» Stated problem:
Arrange the items from the line containing "Image resolution: width=676" through the line containing "tap(675, 284)" as a Markdown table with the columns Row and Line. Number each row and leave out blank lines.

» Entries supplied:
- - -
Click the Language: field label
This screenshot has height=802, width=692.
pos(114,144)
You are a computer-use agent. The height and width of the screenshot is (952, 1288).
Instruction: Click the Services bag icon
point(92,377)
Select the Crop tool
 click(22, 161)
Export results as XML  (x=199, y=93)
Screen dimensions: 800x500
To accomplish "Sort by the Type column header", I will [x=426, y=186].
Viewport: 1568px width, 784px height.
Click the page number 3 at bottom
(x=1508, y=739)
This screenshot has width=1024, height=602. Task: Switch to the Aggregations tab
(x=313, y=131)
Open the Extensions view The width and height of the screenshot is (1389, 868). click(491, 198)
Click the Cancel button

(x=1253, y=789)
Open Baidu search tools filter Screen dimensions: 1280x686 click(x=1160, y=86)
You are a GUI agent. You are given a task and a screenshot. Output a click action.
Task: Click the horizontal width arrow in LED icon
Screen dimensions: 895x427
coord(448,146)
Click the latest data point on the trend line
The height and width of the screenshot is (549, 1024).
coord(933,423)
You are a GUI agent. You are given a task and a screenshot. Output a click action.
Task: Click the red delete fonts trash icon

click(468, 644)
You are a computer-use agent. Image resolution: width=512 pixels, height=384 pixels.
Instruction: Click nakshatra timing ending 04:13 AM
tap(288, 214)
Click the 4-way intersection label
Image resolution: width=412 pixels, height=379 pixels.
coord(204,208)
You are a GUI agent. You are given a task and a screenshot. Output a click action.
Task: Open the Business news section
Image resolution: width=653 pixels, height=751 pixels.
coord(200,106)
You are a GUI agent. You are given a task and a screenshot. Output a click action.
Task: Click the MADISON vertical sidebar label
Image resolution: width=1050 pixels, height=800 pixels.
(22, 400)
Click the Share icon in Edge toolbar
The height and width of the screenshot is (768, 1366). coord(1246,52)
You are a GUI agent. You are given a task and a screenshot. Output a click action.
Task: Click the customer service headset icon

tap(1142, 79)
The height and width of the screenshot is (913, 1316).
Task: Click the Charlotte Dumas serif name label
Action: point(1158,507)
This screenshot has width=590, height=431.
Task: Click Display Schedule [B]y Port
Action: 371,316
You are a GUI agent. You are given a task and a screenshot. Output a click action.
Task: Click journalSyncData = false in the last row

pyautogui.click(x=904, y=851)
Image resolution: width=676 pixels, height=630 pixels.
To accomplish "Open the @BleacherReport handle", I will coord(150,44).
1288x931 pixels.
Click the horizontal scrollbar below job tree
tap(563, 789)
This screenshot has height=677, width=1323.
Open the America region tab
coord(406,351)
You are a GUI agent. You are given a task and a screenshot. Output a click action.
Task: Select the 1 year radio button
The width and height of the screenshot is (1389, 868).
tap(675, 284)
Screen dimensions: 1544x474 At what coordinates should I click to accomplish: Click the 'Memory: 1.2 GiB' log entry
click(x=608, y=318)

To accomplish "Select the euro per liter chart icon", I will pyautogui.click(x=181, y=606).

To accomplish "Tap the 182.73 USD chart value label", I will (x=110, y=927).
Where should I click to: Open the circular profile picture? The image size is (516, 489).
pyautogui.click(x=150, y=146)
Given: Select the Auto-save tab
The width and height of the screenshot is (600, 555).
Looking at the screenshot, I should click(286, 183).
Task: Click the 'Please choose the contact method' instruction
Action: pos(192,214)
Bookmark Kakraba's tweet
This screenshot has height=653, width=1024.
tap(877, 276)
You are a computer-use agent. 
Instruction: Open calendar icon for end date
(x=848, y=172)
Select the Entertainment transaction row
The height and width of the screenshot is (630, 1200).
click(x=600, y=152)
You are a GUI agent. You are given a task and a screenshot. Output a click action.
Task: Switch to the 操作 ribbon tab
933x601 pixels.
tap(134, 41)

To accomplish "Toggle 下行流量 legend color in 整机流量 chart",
- - -
» Solved exercise:
| Row | Line |
|---|---|
| 1 | Image resolution: width=676 pixels, height=630 pixels. |
| 2 | To accomplish "Open the @BleacherReport handle", I will coord(150,44). |
| 3 | 1288x931 pixels. |
| 4 | Click the horizontal scrollbar below job tree |
| 5 | tap(563, 789) |
| 6 | This screenshot has height=677, width=1323. |
| 7 | Open the America region tab |
| 8 | coord(406,351) |
| 9 | You are a GUI agent. You are given a task and a screenshot. Output a click action. |
| 10 | Task: Select the 1 year radio button |
| 11 | The width and height of the screenshot is (1389, 868). |
| 12 | tap(675, 284) |